Interpretive Summary: Honey bee colonies, and beekeepers, are challenged by parasites, pathogens, pesticides, and poor nutrition. It is difficult to measure the long-term impacts of these factors and their interactions. Survey data, such as from the USDA-APHIS Honey Bee Health Survey, can provide insights into the colony impacts of disease and stress. This study combines multi-year survey data with risk analyses based on colony losses. Chemicals used to treat mites in honey bee hives were widespread and impactful, as were pesticides. The results can help direct needed research and inform beekeepers, growers, and regulatory agencies.

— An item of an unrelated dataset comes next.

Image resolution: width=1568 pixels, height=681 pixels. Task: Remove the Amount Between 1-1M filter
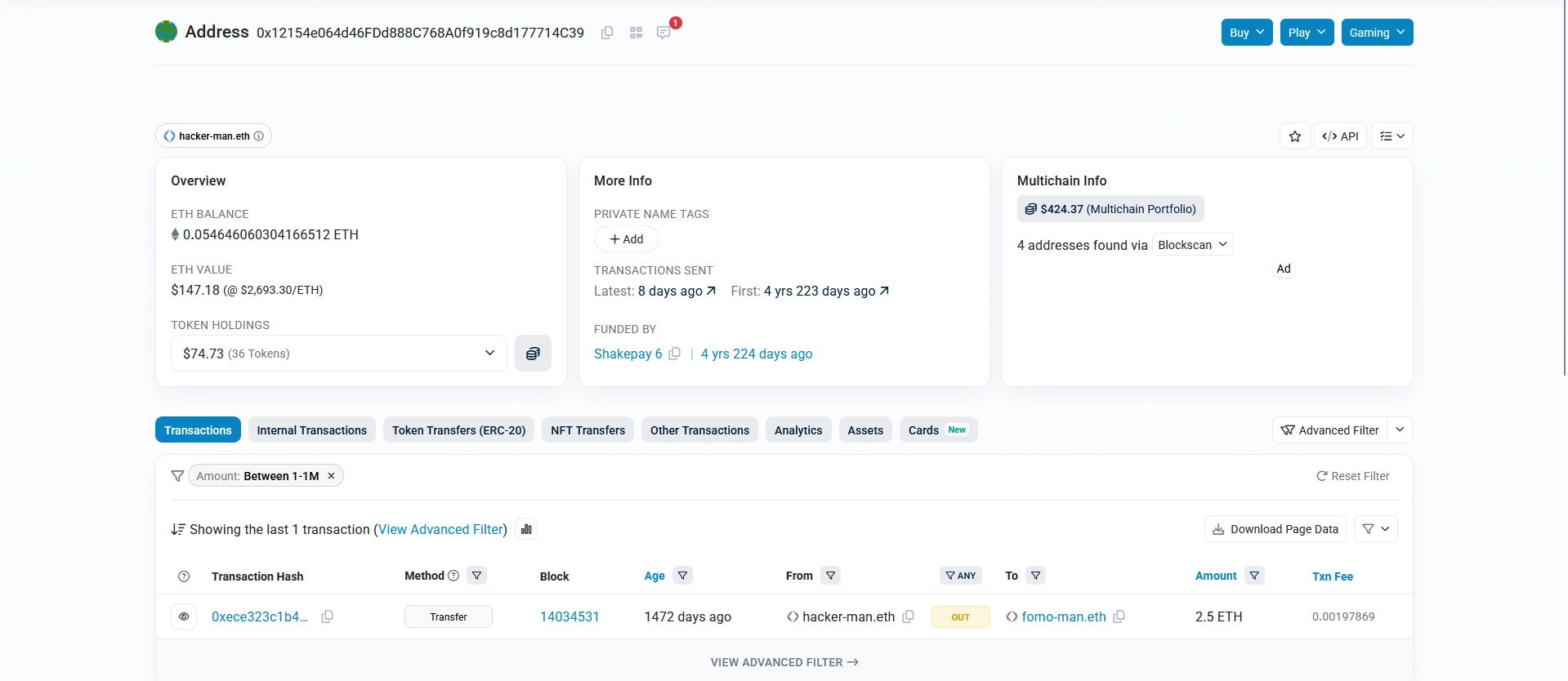[x=331, y=476]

Technical Abstract: Evaluating pesticide exposure risk to pollinators is an ongoing problem. Here we apply five metrics for pesticide exposure risk (prevalence, diversity, concentration, significant pesticide prevalence, and hazard quotient (HQ)) to a nation-wide field study of honey bees, Apis mellifera. Pesticides in pollen were highly prevalent and variable across states. While pesticide diversity increased over time, most detections occurred at levels predicted to be of low risk to colonies. Varroacides contributed most to concentration, followed by fungicides, while insecticides were the main contributor to significant pesticide diversity. High risk samples contained one of 12 different insecticides/varroacides. Exposures predicted to be low-risk were nevertheless associated with colony morbidity, and low-level fungicide exposures were tied to queen loss, Nosema infection, and brood diseases.